There are several minor issues that prevent parser serialization on Hachoir.
1) Generators cannot be pickled; this can be worked around by exhausting all parsers recursively (i.e. parsing the whole file); the resulting pickle (if it could be generated) would be at least as large as the original file, but would carry data about the parser and hence would still load quickly.
2) Files cannot be pickled; workaround is to avoid a file input stream (e.g. by using StringInputStream? on the whole file) for parsers intended to be pickled
3) Some classes have the name attribute changed; this breaks pickle! Example: String is given a name of FixedString?; pickle complains that it cannot find FixedString? as hachoir_core.field.string_field.FixedString?; fix is either a) to not mess up name, or b) to create an alias of String in that module (e.g. FixedString? = String)
4) A few of the properties defined in Field use lambda when they could simply use the function directly.
Example:
value = property(lambda self: self._getValue(), "Value of field")
in hachoir_core.field.field could be expressed without the lambda (yes, it may ruin caching, but read #5)
value = property(_getValue, "Value of field")
just like _getParent is.
5) Yes, caching the value is a good idea, I suppose, in Field._getValue(), but setting the function to a lambda is not a good way to do it; lambdas are not pickleable. The better way, in my opinion, would be to do this:
def _getValue(self):
if hasattr(self,'_value_cached'): return self._value_cached
try:
value = self.createValue()
except HACHOIR_ERRORS, err:
self.error(_("Unable to create value: %s") % unicode(err))
value = None
self._cached_value = value
return value
value = property(_getValue, "Value of field")
similar to what _getDisplay does.
So, this will eliminate all lambda from Field, which makes it pickleable, except for...
6) Enum returns a dynamically created createDisplay function which, as pickle claims, is not found in the field.enum module (rightly so; it is dynamically generated by Enum()). This is a bit more difficult to fix, but it does not affect *all* parsers (after 1-5 are fixed, many parsers will become perfectly serializable). Perhaps the best policy would be to use a wrapper class, i.e. make Enum into a class instead of a function which wraps the Field:
class Enum:
def __init__(self, field, enum, key_func=None):
self.__field=field
self.__enum=enum
self.__key_func=key_func
self.__class__=field.__class__
def __getattr__(self, key):
try: return self.__dict__[key]
except LookupError: return getattr(self.__field,key)

*Aim of the task*
Transcribe everything in the Hachoir serialization post above from "1) Generators cannot" down to "the function directly.", keeping every character unchanged.

*Records provided*
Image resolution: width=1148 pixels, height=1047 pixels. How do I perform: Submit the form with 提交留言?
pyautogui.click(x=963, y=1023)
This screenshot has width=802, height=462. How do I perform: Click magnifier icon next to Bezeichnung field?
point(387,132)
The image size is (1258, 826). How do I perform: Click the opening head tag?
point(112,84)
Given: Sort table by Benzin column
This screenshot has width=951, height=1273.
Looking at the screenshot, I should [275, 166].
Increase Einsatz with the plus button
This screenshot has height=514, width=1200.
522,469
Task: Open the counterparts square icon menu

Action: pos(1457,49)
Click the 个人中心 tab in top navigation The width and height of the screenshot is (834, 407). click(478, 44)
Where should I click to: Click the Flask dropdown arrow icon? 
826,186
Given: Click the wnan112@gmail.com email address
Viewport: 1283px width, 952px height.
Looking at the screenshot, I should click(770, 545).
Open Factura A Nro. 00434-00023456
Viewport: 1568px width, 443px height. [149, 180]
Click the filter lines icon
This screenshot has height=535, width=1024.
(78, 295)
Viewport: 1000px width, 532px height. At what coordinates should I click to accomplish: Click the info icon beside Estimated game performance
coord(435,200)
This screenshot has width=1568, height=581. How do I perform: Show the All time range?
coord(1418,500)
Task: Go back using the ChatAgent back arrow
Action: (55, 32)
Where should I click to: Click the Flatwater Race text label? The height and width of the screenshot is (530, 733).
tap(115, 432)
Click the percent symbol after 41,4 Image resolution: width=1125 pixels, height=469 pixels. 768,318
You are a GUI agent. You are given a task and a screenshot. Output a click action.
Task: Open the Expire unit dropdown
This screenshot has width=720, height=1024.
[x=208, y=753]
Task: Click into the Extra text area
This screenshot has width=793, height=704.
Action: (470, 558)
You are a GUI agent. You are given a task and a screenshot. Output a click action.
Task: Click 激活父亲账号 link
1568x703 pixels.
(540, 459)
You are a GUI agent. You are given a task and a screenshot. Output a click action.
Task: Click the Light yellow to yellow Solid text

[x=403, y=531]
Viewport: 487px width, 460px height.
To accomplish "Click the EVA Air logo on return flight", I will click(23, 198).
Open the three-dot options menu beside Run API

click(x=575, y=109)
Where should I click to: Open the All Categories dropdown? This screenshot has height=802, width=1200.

*Result*
1) Generators cannot be pickled; this can be worked around by exhausting all parsers recursively (i.e. parsing the whole file); the resulting pickle (if it could be generated) would be at least as large as the original file, but would carry data about the parser and hence would still load quickly.
2) Files cannot be pickled; workaround is to avoid a file input stream (e.g. by using StringInputStream? on the whole file) for parsers intended to be pickled
3) Some classes have the name attribute changed; this breaks pickle! Example: String is given a name of FixedString?; pickle complains that it cannot find FixedString? as hachoir_core.field.string_field.FixedString?; fix is either a) to not mess up name, or b) to create an alias of String in that module (e.g. FixedString? = String)
4) A few of the properties defined in Field use lambda when they could simply use the function directly.